Consent order family law
What is a consent order?
A consent order is a legally binding agreement about what happens to your property or children after separation.
It is how you document an agreement with you, and your former spouse. It has the same effect as a court order without going to court. A consent order is usually:
- drafted by a solicitor or lawyer;
- deals with property or children;
- signed by you and your ex-spouse;
- whether proposed division of property is fair in the circumstance;
- reviewed and approved by a judge in a family court; and
- legally enforceable.
Benefits of Consent Orders
- You can apply for a Consent Order without actually having to go to Court
- You can do it yourself; you do not have to ask a lawyer.
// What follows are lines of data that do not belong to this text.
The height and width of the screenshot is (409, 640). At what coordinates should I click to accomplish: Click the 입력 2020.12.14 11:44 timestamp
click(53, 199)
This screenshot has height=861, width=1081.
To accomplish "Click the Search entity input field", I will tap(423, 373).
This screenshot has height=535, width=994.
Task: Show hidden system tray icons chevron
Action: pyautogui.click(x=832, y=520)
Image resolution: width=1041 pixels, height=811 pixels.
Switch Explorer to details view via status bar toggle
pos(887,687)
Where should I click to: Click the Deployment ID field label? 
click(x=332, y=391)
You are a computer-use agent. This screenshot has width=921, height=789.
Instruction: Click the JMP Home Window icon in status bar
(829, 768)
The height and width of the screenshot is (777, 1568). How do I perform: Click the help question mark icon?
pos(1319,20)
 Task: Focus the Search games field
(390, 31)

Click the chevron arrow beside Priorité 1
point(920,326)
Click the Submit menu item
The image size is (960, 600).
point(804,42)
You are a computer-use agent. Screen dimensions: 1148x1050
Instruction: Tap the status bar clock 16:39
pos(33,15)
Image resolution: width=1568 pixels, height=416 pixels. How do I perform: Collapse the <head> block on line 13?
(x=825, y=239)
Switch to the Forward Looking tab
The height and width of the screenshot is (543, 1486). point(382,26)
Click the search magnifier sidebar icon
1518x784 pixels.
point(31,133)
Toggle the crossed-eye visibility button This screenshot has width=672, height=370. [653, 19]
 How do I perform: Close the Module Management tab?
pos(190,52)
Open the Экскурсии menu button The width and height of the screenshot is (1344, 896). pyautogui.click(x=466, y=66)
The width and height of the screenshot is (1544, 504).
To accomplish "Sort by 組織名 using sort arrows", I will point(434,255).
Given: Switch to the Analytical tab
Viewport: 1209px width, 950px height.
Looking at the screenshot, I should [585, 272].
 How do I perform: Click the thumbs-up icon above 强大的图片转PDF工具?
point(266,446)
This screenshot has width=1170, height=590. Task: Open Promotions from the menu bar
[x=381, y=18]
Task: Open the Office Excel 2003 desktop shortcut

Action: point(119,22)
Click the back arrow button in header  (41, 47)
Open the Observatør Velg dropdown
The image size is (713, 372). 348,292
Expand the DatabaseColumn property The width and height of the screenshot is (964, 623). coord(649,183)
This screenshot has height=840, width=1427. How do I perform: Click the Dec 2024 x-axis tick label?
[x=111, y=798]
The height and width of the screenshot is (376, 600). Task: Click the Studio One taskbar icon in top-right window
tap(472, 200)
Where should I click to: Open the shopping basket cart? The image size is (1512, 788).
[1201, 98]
- The Court will only approve Consent orders if they are satisfied that the agreements are just and equitable or parenting arrangements are in the best interests of the child
- You can document your parenting, property and spousal maintenance agreements all in one document
Do we need to get a consent order?
You are not required to get a consent order. However, you should consider the following benefits:
- save thousands on stamp duty when transferring ownership of land. If you are transferring land ownership via a family court consent order, you are not required to pay stamp duty. This means it’s more cost effective to hire a solicitor to do a consent order then it is to pay stamp duty, saving potentially thousands of dollars;
- avoid future relationship breakdowns due to uncertainty about an informal agreement;
- in case of disagreement, have a legally binding document to fall back on; and
- protect assets you develop post-separation.
If you separate without a consent order, you should be aware that as time goes by that agreement breakdowns, new partners or friends and family influences are inevitable. That’s why it’s essential to have a consent order, to ensure that what you agreed on is what you get.
Consent Order Family Court
The Family Court is required to make sure the agreement is just and equitable and in the best interests of the children before they can make a consent order. Before making a consent order, they usually consider
- Did both parties seek legal advice before signing the agreement?
- Did a solicitor draft the order?
- Can the agreement be enforced (is it lawful)?
- Did both parties provide full disclosure?
Usually, if a solicitor wrote the consent order, and you both took legal advice before signing the consent order, then the consent order will go through.
Do I have to go to court to get a Consent Order?
In most cases, you will not have to go to Court. The Application for Consent Orders is an administrative purpose. If lawyers draft the consent orders, the orders seem fair and reasonable than it’s improbable you will need to make an appearance.
What is the main point of having consent orders?
They are enforceable, unlike a private agreement. If you need assistance enforcing a consent order, you have the court to back you up. A consent order gives you legal rights and entitlements under the Family Law Act and related acts.
They also act to protect you from further claims to your assets.
What happens if I breach a consent order?
Breaching a consent order is breaching a court order which is a crime.
Is a consent order the end of my family law matter?
No, you will still have to comply with the order, ie transfer assets, sell houses and split super.
A Consent Order will finalise your matter concerning the property settlement with your former spouse/partner and ensure that your ex does not come back in the future for another settlement.